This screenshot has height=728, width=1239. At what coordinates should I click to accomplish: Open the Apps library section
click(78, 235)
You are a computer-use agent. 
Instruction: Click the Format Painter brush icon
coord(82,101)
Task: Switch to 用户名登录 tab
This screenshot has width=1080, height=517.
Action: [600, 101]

...

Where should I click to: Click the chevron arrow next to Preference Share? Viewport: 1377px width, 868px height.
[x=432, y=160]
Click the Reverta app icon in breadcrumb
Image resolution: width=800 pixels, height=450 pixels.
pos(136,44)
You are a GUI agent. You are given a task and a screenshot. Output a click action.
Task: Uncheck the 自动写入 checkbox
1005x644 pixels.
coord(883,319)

- **TASK**:
Every line above that holds the word "agent" needs to be copied.

- **RESULT OF THE TASK**:
You are a computer-use agent. 
You are a GUI agent. You are given a task and a screenshot. Output a click action.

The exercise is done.